Theorem 37 Given an undirected graph, the question whether it has a Hamiltonian path is NP-complete.

aKarp (1972).

### tsp (d) Is NP-Complete

Corollary 38 tsp (d) is NP-complete.

• Consider a graph G with n nodes.

• Define dij = 1 if [ i, j ] ∈ G and dij = 2 if [ i, j ] 6∈ G.

• Set the budget B = n + 1.

• Suppose G has no Hamiltonian paths.

• Then every tour on the new graph must contain at least two edges with weight 2.

– Otherwise, by removing up to one edge with weight 2, one obtains a Hamiltonian path, a contradiction.

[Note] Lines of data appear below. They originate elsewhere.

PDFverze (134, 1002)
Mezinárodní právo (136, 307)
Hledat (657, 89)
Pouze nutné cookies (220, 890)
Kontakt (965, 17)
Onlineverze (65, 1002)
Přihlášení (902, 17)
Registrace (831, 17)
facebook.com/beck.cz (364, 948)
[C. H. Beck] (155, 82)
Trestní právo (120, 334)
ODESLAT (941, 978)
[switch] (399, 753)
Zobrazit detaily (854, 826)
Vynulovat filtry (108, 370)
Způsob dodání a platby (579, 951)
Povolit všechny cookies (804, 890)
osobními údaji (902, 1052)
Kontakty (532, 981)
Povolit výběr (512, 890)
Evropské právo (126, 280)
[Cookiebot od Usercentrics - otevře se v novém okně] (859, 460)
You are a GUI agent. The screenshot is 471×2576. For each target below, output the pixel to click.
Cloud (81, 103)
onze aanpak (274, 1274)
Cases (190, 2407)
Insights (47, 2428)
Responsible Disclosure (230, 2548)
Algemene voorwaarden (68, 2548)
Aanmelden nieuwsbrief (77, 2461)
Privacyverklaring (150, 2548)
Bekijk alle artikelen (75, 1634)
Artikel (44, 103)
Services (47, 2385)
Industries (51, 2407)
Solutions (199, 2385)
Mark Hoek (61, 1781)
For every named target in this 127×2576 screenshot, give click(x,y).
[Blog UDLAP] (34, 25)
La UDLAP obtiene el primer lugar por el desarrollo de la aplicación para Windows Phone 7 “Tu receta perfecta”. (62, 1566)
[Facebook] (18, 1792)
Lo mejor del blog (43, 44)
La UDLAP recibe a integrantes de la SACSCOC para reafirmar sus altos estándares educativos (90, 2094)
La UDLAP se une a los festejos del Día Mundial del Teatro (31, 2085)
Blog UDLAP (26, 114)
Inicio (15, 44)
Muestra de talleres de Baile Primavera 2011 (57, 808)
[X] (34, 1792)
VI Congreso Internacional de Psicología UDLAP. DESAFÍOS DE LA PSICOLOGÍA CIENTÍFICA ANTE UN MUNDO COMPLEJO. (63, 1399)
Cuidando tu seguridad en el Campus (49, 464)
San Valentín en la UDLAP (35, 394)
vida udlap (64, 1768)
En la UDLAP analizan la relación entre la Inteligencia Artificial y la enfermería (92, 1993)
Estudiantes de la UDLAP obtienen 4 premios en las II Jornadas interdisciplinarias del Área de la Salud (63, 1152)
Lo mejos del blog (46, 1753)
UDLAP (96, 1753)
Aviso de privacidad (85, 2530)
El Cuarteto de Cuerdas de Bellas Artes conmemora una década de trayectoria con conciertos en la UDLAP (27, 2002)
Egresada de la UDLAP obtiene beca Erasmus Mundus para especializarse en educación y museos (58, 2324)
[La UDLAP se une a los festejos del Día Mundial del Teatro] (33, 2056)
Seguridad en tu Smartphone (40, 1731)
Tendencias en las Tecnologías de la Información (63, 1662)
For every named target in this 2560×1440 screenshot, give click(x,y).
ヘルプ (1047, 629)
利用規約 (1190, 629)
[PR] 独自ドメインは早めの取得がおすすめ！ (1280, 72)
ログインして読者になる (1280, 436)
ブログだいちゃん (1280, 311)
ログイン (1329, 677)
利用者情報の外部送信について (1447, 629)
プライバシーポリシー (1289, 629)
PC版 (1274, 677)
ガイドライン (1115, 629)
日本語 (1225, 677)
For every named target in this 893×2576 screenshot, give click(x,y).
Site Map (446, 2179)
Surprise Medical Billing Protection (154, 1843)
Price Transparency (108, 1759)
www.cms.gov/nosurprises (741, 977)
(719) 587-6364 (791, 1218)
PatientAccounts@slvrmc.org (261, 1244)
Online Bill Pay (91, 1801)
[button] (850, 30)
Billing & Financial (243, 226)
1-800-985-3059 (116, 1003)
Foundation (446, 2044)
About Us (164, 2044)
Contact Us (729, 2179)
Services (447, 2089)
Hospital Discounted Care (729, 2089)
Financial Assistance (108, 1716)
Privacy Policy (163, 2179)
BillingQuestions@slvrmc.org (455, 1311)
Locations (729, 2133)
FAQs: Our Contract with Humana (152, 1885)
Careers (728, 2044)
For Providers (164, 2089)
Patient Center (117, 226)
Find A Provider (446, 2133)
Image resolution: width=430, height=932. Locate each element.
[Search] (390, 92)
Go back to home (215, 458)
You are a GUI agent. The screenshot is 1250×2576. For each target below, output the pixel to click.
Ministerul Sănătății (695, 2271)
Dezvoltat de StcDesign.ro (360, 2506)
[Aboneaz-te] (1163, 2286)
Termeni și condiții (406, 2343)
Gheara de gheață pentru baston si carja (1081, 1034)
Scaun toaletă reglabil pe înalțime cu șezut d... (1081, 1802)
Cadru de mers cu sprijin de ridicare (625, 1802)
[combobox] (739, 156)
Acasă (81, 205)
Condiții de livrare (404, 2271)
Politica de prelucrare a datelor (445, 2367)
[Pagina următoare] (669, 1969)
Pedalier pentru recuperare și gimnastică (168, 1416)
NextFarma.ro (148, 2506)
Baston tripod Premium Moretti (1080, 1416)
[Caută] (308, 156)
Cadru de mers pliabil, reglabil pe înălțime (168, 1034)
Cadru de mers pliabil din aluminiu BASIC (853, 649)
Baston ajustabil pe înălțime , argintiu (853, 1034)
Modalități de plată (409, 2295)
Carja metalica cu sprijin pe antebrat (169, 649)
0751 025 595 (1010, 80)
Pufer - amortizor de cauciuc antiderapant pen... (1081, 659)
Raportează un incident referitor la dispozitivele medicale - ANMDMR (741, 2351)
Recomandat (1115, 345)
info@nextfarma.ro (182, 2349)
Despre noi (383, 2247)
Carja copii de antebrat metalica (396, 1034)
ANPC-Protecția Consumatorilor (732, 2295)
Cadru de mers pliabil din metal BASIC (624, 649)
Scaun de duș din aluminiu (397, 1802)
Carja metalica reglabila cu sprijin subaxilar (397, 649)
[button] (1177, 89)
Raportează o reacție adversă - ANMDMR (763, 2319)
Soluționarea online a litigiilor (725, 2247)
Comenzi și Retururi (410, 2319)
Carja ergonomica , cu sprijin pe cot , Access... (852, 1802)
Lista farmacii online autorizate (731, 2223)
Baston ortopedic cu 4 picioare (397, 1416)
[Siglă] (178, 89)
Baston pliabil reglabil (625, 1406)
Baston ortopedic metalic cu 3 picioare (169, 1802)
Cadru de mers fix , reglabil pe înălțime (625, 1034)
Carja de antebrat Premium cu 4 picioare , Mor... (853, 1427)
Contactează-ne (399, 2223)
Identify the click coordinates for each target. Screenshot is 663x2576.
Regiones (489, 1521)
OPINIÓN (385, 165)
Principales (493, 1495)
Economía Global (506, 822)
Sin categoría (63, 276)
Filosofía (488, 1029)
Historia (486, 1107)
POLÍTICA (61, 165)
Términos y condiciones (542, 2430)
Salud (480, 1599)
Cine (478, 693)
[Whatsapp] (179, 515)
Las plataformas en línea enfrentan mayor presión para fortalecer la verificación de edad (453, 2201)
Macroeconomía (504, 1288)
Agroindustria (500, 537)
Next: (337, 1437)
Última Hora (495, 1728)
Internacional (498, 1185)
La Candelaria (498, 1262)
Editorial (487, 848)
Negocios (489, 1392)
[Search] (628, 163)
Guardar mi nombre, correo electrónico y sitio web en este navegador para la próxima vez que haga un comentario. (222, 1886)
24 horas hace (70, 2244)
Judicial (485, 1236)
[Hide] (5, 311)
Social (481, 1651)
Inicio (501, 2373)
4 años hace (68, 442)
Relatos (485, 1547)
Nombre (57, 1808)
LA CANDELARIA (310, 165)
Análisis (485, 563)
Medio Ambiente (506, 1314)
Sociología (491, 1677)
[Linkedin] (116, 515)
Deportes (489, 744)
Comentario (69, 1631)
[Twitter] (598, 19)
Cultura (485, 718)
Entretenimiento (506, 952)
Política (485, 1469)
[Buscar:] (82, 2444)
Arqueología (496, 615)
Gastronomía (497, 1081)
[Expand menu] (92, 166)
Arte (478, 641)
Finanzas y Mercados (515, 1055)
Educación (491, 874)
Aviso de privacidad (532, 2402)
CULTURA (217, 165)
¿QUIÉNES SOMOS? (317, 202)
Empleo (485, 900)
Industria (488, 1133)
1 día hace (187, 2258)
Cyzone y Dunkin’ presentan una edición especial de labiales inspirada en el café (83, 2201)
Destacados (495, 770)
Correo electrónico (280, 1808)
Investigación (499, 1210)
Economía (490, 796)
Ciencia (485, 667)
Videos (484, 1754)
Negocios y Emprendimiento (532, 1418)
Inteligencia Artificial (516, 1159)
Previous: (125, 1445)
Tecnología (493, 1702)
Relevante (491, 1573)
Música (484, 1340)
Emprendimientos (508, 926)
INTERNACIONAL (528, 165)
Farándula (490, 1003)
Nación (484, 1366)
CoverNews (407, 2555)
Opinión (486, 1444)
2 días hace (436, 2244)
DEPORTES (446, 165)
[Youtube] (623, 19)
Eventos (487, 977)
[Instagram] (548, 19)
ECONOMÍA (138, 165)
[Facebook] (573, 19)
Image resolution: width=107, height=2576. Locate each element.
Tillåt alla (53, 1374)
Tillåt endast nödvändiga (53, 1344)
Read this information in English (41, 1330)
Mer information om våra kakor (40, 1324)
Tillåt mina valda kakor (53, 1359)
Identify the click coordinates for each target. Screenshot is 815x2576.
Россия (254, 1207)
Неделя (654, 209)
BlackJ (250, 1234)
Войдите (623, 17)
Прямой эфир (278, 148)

### tsp (d) Is NP-Complete (concluded)

• The total cost is then at least (n − 2) + 2 · 2 = n + 2 > B.

• On the other hand, suppose G has Hamiltonian paths.

• Then there is a tour on the new graph containing at most one edge with weight 2.

• The total cost is then at most (n − 1) + 2 = n + 1 = B.

• We conclude that there is a tour of length B or less if and only if G has a Hamiltonian path.